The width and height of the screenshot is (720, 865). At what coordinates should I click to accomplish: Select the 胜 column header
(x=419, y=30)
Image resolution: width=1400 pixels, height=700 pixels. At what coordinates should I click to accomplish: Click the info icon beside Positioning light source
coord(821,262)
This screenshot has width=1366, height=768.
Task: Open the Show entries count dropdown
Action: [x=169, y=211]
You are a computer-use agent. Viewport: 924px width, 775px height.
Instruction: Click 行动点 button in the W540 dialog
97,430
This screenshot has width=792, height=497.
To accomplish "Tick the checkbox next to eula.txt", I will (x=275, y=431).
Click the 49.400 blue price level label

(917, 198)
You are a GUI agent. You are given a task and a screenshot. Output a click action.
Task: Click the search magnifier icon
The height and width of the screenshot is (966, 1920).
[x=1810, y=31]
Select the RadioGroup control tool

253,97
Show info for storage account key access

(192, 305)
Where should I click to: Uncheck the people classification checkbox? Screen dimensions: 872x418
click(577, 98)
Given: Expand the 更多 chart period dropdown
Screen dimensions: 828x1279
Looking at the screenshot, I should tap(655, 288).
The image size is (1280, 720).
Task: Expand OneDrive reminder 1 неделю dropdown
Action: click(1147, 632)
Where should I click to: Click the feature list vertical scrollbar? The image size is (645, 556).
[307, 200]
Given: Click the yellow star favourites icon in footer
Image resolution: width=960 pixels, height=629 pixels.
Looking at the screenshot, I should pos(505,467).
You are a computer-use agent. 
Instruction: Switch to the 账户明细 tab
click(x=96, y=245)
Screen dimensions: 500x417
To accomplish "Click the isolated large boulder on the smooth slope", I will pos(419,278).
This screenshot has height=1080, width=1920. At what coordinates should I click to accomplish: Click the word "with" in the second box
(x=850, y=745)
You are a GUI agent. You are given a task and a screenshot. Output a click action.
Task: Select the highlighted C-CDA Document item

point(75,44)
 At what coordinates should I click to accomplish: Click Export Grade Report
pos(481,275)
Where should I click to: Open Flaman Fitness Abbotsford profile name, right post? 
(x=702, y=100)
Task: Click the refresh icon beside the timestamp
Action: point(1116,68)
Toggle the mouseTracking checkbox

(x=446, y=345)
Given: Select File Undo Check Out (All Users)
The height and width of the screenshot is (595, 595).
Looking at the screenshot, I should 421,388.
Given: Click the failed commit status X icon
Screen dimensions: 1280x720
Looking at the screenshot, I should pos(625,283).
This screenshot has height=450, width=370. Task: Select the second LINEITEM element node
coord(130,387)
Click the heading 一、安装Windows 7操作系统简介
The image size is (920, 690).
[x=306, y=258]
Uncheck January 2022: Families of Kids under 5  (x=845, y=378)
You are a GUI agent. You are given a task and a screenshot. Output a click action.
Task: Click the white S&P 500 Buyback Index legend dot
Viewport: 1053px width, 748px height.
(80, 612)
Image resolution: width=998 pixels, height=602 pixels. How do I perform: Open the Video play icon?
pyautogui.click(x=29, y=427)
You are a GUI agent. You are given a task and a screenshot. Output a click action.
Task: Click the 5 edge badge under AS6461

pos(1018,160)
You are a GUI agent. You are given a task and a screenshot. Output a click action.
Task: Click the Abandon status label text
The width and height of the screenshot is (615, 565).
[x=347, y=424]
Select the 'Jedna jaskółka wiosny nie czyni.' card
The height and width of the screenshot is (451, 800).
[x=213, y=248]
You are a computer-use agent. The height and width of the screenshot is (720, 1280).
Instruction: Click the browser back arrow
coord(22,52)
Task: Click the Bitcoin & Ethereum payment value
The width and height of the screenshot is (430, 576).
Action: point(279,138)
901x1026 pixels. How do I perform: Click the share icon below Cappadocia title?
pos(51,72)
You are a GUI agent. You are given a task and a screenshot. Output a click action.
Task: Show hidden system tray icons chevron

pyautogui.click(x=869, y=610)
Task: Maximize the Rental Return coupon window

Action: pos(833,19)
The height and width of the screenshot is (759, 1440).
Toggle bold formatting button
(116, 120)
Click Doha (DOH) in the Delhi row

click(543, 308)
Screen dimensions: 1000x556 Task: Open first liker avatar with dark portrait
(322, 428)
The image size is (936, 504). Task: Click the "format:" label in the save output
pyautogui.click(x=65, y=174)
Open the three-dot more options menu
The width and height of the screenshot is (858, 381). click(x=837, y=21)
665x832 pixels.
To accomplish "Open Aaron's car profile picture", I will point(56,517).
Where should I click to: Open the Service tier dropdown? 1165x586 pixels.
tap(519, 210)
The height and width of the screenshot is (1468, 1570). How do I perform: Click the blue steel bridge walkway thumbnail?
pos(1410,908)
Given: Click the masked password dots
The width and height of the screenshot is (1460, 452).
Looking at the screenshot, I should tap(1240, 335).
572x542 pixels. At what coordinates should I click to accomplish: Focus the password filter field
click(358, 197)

**Your assignment**: If a line of the records holds the word "computer", count it; report only the total.

**Expected answer**: 3